> _BRIEF_
Copy out the part of the records that runs from their start through the line containing "click(x=345, y=414)", both ends included and requests kept. Shift every coordinate in the answers by adding 4 to it.

# # # # #

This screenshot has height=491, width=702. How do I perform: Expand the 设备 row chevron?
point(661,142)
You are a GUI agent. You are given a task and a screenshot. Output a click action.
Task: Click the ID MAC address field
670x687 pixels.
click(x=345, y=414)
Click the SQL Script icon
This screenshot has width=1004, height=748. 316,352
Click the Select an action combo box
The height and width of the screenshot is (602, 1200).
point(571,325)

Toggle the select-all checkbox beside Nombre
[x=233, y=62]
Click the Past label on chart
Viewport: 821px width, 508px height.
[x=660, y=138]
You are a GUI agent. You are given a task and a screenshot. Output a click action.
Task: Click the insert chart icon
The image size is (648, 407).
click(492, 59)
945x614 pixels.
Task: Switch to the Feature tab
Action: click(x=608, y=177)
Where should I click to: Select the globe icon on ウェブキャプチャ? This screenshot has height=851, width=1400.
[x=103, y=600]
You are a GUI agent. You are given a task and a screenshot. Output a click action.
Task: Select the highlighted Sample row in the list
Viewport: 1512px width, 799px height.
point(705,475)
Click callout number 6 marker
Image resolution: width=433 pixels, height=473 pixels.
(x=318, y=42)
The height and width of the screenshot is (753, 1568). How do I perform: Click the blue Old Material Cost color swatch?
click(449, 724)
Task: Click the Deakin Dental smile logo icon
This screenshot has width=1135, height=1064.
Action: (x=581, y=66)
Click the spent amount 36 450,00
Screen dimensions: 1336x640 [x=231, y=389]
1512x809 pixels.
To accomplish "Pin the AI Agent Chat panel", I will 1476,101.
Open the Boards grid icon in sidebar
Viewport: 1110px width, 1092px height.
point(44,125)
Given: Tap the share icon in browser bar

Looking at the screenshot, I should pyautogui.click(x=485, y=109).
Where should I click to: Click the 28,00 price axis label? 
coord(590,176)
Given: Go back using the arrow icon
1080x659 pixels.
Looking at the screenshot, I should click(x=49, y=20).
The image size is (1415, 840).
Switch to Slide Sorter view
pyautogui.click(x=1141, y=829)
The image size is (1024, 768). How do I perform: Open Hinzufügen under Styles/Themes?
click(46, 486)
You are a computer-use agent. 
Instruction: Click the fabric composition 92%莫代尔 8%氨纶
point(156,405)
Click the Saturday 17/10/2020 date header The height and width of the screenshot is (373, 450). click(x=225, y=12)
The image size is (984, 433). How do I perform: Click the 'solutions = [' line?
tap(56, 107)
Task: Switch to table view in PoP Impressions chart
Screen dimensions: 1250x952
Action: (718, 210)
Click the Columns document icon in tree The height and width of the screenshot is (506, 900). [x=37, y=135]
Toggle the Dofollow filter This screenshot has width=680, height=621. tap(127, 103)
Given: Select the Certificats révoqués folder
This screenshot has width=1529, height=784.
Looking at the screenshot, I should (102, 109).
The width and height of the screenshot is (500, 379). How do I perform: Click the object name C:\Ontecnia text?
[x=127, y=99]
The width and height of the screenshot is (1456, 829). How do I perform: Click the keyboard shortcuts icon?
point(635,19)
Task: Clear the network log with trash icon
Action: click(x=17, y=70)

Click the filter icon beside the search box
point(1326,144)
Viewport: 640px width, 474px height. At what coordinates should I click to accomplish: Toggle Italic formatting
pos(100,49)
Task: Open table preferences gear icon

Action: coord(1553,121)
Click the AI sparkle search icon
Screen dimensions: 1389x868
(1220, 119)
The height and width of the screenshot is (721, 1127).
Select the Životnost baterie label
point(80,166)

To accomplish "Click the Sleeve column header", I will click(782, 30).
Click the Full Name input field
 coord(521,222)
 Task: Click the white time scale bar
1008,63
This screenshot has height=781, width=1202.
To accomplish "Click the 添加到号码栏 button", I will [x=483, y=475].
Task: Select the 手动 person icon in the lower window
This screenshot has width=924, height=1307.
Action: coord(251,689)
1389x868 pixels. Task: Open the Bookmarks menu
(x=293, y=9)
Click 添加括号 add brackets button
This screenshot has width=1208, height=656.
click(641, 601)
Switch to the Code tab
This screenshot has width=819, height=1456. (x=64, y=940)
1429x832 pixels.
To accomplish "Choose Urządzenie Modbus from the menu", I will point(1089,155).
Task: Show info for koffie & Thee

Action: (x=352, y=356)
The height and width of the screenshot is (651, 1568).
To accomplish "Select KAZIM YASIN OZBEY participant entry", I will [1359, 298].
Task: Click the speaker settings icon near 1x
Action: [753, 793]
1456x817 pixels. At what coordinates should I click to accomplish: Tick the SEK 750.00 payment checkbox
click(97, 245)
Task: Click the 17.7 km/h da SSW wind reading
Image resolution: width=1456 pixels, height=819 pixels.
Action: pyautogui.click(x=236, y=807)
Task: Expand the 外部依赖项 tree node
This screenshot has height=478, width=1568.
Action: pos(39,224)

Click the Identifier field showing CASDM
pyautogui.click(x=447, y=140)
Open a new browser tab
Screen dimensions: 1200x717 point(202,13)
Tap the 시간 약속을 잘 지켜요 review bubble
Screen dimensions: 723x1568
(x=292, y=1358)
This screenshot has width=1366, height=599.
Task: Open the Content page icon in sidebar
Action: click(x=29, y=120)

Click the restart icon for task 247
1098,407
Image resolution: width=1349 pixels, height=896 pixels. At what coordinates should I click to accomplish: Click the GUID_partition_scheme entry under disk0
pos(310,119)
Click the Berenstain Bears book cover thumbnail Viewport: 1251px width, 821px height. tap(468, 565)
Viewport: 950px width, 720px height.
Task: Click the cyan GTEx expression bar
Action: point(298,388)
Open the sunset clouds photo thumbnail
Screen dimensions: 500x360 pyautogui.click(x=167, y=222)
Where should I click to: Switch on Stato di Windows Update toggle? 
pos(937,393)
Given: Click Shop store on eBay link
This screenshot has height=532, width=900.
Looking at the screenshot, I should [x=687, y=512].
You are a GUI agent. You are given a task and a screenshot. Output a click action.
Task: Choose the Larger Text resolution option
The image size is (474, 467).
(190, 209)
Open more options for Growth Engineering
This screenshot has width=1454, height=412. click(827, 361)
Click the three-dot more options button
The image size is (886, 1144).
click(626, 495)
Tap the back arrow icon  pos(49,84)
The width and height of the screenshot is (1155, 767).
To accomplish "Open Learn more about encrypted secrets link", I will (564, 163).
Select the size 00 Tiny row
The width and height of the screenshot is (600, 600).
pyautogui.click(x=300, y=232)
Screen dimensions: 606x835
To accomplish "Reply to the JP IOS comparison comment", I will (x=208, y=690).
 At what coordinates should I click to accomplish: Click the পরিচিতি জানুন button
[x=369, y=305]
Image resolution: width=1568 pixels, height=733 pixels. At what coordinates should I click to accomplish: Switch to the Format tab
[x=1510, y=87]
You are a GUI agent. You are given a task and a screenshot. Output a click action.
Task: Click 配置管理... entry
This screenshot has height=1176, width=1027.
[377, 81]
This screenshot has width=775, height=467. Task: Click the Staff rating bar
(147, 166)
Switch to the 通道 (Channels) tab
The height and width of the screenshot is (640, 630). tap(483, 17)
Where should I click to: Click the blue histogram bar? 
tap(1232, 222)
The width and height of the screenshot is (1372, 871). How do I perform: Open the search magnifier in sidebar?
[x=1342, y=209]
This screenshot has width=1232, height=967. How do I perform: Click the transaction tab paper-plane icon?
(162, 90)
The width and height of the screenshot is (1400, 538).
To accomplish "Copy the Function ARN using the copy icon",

# # # # #

> _EXERCISE RESPONSE_
This screenshot has height=491, width=702. How do I perform: Expand the 设备 row chevron?
point(665,146)
You are a GUI agent. You are given a task and a screenshot. Output a click action.
Task: Click the ID MAC address field
670x687 pixels.
click(x=349, y=418)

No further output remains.